While the shift to a virtual world of genealogical research is in full bloom, there still is a world back home that hasn’t yet withered on the vine. It’s the local genealogical society—the place where real people get together with others from their neighborhoods to share their enthusiasm for their latest research discoveries.
I still engage in that old style of genealogical connection, despite social analysis salvos like those found in books like Bowling Alone—or whatever may be said nowadays regarding those “dying” traditions of face-to-face interactions. And—you knew I’d be headed in this direction—it is exactly this week’s local Society meeting that I want to discuss now.
Thursday night, we had one of those meetings which got everyone talking. It zeroed in on one person’s experience, but it could have been an example of what the rest of us could be doing: writing our family’s stories. We have all done the research—often, decades of labor over multiple ancestral lines. But how do we share it?
If you have been following along here on A Family Tapestry, you know I’m a fanatic of Telling the Story. Well, I go beyond just that. I actually collect every example I can find of others who have gotten past the thought of it, and actually put pen to paper—or fingers to keyboard—and put in visible form the narrative hiding behind the research notes. If you are reading here, and are one of those people who actually have accomplished that objective, I have likely bought your book. (Unless, of course, your name is Colleen Brown Pasquale—but I promise, Colleen, your book is on my Christmas wish list!)
My purpose in delving into this sort of collection so deeply is that I want to examine how each author has chosen to unwind the yarn of her life—how to tell that story in a way that is meaningful, even to strangers. I’m not engaging in this study merely for altruistic reasons, of course. My hope is that I will someday do the same: publish a book of our family’s stories. I certainly have plenty of material to do so: everything from the World War II fallout in the life of my father-in-law, Frank Stevens, to the life-changing tragedy that robbed Samuel Bean of both his sight and hearing.

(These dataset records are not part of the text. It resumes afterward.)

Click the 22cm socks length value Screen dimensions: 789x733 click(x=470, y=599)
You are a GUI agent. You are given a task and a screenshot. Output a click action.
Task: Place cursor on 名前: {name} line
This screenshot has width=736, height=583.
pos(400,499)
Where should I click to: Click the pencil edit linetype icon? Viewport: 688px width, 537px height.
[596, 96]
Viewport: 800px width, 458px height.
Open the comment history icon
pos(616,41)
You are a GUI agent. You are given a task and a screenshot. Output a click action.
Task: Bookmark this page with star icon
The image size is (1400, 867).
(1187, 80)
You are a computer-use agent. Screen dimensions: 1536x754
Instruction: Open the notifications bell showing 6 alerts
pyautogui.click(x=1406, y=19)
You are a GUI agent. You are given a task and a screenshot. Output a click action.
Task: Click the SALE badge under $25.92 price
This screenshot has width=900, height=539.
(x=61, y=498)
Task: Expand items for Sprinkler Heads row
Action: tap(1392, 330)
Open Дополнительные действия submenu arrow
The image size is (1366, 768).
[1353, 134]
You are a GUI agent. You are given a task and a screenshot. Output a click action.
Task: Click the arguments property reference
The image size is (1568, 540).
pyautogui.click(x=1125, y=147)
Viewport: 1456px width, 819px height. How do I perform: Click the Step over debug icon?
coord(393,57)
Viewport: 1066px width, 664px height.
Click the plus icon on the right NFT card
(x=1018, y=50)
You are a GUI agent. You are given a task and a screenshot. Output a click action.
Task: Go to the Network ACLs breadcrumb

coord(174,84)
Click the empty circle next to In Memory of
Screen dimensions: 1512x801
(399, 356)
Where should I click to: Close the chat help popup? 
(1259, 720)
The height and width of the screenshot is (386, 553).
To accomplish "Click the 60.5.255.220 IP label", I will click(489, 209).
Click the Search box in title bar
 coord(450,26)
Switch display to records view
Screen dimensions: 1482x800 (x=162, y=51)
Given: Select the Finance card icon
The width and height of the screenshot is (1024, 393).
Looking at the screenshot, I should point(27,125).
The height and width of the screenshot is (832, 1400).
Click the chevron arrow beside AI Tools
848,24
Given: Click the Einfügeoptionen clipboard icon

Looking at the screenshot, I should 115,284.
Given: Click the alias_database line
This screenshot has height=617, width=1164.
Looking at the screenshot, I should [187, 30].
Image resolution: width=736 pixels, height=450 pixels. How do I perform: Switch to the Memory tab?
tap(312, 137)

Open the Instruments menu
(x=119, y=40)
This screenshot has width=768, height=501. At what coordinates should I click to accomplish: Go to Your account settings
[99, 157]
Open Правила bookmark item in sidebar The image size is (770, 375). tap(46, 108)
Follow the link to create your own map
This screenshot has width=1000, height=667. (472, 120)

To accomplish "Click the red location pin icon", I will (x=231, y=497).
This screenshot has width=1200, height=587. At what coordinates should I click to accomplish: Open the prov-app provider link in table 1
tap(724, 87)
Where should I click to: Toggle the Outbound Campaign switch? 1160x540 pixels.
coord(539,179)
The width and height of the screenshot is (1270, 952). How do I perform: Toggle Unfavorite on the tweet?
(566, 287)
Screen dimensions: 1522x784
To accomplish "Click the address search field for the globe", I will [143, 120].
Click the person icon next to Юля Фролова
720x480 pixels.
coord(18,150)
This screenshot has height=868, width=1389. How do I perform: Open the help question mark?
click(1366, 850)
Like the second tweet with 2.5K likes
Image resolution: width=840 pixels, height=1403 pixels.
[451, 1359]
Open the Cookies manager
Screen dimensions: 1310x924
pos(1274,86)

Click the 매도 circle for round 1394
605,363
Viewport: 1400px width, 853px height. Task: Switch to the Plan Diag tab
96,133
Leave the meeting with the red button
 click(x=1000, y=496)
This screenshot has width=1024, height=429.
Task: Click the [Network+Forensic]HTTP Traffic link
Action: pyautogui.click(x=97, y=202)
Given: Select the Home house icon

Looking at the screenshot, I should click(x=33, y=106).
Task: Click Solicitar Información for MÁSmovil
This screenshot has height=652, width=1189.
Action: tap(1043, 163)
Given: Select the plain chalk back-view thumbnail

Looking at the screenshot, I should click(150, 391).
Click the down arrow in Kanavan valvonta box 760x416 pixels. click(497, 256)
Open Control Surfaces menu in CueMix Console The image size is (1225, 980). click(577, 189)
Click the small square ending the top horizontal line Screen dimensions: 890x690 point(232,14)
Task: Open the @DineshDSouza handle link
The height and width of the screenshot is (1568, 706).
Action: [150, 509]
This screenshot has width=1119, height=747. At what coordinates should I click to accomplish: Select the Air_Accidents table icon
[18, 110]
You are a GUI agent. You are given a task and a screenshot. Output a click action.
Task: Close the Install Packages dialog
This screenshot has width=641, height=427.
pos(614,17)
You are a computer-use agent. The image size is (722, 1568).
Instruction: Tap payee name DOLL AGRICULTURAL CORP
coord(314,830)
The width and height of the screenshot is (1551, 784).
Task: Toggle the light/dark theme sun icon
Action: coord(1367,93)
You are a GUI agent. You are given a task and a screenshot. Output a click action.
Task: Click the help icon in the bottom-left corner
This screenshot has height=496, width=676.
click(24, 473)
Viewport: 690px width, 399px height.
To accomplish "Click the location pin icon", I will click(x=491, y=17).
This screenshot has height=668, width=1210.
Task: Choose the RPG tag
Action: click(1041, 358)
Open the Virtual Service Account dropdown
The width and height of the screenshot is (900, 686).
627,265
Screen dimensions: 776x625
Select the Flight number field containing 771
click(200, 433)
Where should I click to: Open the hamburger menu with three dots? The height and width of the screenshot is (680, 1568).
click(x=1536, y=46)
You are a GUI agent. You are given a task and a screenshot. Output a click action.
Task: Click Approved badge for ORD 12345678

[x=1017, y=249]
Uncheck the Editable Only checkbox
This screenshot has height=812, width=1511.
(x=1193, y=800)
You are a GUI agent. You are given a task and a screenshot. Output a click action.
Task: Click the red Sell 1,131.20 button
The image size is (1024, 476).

Everything eventually came together to see that very same author become our speaker at this week’s Society meeting. We were treated to an artistically-crafted presentation on how Deborah Conner Mascot came to write the Mariani family’s history as pioneer settlers in the city of San Francisco, and how the author’s own family story eventually intertwined with that of the Marianis—including one Mariani descendant whose hundredth birthday was commemorated by the launching of this book.
With poignant memories infused in everything from the recipes tucked away in the book’s pages to childhood photographs of family visits, Vera’s Chicken Wings and Peas blends the universe of a well-to-do San Francisco family with the homespun life of a different family living on the Marianis' summer-hideaway ranch in the south peninsula Portola Valley. If you are like me, and enjoy seeing how others craft the stories they tell about their family history, you will enjoy seeing life through the eyes of author Debbie Mascot in her latest book. Better yet, if you live in the Bay Area and belong to a genealogical society there, don’t miss the chance to have Debbie share her story live with your group!
I am always touched to see the result of turning the struggles and victories of near-anonymous family members into stories that can be shared and passed down through the generations. We all can be “biographers of insignificant lives.” No matter how small, those lives—of our own family members—are full of hard lessons to be learned, wry observations on the nature of life, even humorous self-reflection. Sometimes, those lives bump up against history and may even share their own fleeting fifteen minutes of fame. But no one will remember those tales unless we take the time to preserve what we’ve learned and transform it into something that can be passed along to future generations.
I’m grateful for all the examples of other people like you and me who have accomplished exactly that. And Debbie Mascot’s book can proudly take her place among the others in achieving that goal—both for the Mariani family, and for her own.